Libraries _could_ still be centrally stored, with soft links in the app bundles. All of this could automatically be handled when you run the application. For example, your run script (open on OS X) might identify and keep a hash table of libraries. If it identifies two libraries that are the same (exact binary duplicates) it could move them to a common directory, and provide soft links back to the app bundle. When a bundle is deleted... just hink counting semaphores.
With next generation file systems, it may be possible to automatically identify all libraries of a certain ilk in one foul swoop and do this automatically, when you copy files... kinda like a copy-on-write smart pointer. This would make it possible to upgrade all app bundles.
It's all possible, and I think this would be preferrable for end user applications (such as the future Photoshop-Linux), since it's so intuitive to the end user, and gives the application distributor so much flexiblity, since they won't have to consider each different distribution
Package management systems like rpm, urpmi, yast, apt-get, are very cool, but if I want to compile and install my own program, or run the lastest Firefox (with the latest dependent libraries), I can end up with a mess that can be time consuming to clean up. It requires too much Unix savvy for windoze users.
If you've ever used OS X (or Mac Classic), and "installed" a program by copying it from a disk onto your hard disk (anywhere), and then later "uninstalled" it by dragging it into the trash... that's simplicity.
Like all pain, suffering is a signal that something isn't right
Just like about every other distro which has an option to not install all the kitchen sinks ...
(of course, you left out the libraries that bash requires, like glibc, ncurses or termcap, and I'm guessing you needed at least some tool which is capable of retrieving files from the internet, so you probably needed at least something like wget or curl).
The only difference is what you type before the package name (ie s/pacman/urpmi/g, or s/pacman/yum install/g, s/pacman/apt-get install/g).
Yes, you are correct. Most distros can do a lean install, but archlinux' lean install is about 170M you then use pacman for everything else, and it really is the best package manager I have used. You are also correct that it is more than than kernel and bash - glib, ncurses, binutils, filesystem utils, etc basically everything pacman would need to retrive other packages (it has ftplib embedded into it).
Slackware has always had this in /var/log/packages.

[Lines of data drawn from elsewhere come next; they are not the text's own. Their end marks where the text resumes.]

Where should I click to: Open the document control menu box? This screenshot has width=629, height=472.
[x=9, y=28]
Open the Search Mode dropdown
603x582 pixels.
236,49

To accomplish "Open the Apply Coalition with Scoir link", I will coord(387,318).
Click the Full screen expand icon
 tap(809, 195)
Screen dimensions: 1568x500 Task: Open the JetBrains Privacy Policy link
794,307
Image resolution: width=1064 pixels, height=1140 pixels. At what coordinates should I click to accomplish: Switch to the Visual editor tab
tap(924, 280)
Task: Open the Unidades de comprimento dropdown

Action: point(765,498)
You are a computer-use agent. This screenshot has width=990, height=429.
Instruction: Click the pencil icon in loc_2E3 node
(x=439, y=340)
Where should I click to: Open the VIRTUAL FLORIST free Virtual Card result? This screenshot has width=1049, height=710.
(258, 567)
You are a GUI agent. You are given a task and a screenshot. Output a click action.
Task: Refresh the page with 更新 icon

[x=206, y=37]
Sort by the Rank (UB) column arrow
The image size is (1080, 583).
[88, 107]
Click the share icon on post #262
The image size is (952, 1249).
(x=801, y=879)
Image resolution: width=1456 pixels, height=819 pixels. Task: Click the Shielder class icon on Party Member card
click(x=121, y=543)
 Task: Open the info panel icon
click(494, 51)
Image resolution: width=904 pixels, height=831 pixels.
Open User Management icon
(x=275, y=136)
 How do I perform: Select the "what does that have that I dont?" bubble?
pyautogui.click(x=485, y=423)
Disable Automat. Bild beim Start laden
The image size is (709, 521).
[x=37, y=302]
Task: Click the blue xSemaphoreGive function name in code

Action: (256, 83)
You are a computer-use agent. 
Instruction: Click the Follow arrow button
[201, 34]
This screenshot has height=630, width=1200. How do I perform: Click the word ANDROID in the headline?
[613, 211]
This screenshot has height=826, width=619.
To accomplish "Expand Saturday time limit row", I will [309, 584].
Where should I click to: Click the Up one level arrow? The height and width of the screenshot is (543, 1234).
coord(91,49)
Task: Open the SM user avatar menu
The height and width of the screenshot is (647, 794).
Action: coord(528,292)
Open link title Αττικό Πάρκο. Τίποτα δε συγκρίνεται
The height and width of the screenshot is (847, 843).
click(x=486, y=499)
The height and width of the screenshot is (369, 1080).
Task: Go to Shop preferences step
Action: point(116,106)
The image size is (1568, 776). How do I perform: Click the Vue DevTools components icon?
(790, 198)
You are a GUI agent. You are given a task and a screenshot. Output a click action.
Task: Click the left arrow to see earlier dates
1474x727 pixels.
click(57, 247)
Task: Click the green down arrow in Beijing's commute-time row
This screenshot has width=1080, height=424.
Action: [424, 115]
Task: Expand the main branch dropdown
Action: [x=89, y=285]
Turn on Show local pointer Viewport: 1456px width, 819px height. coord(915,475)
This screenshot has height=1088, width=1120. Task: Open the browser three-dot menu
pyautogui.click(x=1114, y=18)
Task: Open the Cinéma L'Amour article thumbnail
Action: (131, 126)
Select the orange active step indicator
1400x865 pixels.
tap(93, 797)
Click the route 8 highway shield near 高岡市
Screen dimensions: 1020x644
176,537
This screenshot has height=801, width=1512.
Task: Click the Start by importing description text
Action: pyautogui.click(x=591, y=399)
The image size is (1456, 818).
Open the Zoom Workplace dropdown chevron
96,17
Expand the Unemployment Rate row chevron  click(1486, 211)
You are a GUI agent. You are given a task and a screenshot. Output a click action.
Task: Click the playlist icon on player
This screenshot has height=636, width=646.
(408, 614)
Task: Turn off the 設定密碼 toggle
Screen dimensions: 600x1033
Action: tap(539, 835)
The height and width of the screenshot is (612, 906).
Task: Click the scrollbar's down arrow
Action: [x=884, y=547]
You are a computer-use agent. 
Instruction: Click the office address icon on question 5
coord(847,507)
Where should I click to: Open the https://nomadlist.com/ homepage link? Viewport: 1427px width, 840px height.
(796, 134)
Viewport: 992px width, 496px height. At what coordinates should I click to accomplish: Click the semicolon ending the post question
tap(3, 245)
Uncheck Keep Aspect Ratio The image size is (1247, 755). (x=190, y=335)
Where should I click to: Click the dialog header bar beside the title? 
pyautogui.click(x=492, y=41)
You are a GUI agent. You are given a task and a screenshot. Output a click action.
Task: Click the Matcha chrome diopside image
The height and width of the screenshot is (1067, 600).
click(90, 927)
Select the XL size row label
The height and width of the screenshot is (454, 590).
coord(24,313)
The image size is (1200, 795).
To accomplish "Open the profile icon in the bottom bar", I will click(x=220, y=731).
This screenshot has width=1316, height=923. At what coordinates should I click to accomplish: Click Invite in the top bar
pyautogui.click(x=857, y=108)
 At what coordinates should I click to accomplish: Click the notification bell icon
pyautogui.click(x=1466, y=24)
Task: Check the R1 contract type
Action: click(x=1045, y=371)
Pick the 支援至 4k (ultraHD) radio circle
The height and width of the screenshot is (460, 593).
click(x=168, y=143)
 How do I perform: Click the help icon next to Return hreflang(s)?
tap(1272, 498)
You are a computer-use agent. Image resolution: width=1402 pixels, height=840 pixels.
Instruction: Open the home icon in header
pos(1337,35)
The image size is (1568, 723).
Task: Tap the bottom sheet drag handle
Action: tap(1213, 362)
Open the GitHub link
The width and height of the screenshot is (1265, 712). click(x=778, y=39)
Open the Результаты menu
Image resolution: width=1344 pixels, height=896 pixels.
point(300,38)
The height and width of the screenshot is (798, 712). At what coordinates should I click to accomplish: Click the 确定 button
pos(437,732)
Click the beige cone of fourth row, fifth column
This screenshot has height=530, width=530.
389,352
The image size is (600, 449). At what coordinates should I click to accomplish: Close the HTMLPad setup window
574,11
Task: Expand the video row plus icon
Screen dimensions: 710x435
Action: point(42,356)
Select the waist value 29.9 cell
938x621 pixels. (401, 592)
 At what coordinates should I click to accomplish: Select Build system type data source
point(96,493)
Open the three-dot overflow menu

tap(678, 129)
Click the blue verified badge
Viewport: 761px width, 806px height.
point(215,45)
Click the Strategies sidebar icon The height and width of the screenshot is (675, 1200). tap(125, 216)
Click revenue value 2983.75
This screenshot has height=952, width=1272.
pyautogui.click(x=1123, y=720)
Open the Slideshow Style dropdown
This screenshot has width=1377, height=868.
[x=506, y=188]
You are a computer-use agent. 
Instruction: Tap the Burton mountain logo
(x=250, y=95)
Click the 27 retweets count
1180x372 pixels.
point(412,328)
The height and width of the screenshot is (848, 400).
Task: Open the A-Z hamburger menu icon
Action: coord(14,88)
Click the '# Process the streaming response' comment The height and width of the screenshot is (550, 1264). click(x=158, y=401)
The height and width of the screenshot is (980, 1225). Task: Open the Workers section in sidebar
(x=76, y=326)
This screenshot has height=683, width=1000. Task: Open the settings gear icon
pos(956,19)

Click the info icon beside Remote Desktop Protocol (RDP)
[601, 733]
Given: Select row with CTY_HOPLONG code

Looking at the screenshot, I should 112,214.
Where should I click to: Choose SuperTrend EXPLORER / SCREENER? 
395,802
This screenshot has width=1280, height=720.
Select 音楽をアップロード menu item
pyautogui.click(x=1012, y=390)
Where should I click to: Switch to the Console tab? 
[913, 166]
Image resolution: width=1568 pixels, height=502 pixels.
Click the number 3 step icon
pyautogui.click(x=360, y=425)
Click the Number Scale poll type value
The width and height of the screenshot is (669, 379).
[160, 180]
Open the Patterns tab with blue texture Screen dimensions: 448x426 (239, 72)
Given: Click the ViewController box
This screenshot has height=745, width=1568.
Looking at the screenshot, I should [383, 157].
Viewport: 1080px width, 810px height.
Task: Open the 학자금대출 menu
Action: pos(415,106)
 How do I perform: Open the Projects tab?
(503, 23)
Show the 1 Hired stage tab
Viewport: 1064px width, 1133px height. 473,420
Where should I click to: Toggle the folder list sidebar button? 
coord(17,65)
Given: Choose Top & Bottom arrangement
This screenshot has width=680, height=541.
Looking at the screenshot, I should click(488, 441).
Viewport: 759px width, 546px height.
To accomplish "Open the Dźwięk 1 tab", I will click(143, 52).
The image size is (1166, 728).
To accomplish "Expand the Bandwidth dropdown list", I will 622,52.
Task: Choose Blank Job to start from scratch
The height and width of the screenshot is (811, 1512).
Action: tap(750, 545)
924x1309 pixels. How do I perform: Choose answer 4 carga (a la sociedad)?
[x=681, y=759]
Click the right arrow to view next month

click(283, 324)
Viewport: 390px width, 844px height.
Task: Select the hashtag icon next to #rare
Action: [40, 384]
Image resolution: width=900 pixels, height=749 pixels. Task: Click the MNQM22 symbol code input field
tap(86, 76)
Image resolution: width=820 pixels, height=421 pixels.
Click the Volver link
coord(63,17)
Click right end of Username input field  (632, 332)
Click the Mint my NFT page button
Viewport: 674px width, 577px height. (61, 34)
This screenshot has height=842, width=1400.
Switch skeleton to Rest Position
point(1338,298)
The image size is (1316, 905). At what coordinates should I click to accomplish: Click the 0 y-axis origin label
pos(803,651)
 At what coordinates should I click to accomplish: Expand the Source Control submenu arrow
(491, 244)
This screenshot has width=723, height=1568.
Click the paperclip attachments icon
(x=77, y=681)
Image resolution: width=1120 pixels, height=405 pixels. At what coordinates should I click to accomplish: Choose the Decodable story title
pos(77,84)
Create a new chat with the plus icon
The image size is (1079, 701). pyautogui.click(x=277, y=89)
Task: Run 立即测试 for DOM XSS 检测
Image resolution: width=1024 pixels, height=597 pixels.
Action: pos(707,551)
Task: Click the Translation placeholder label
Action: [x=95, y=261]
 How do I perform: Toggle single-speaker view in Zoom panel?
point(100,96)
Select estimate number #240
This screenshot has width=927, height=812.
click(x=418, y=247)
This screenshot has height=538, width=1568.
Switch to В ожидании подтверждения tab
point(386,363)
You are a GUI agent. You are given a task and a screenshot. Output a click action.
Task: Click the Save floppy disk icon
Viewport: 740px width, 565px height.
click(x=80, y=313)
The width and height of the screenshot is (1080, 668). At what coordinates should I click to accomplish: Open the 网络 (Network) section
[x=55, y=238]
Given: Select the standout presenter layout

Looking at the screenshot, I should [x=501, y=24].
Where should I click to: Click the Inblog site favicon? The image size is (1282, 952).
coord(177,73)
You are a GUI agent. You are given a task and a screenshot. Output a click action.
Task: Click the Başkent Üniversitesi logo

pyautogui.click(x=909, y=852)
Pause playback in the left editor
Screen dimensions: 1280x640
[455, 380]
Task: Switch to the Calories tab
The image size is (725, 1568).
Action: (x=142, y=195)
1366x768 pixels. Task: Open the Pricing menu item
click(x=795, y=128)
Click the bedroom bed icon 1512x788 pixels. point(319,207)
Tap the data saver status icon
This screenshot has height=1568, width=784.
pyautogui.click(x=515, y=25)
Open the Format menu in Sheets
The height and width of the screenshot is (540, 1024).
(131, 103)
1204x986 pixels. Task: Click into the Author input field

In there each package has a text file with a list of files installed for this package.
The standard way of installing is called "installpkg" and "removepkg".
sure I'll have a sig.
I think that the MacOS X approach (which is similar to Windows, only cleaner) partly differs from the Linux/Unix approach because of a different software development philosophy.
Most Linux apps are open source (ok I run Debian so I'm biased). There's a strong emphasis on making things modular. Libraries are generally bundled separately from applications, because as soon as one app has a nifty feature it gets yoinked out and made into a general purpose library/API/framework (think GTK the "Gimp Toolkit").
Keeping libraries and apps separate fits in with the Linux goal of modularity which I believe is in a feedback loop with the open source philosophy.
OTOH, MacOS and Windows have a lot of proprietary closed apps. If Microsoft comes up with a new-fangled widget for Media Player, or Apple for iTunes, they don't need or want to make it particularly modular. They keep the support libraries close to the apps. A competing software company, say, MusicMatch, may reinvent the same widget and make their own library.
I think the Linux approach to program file organization fits better with open source. I do think that keeping all files for an app in one place has some advantages, for example making it easier to keep track of online help. Example: I hate when a gnome app can't find its own help files; these don't need to be used by multiple programs, and they can be replaced with every new version, so they should stay "close to the app" in my opinion.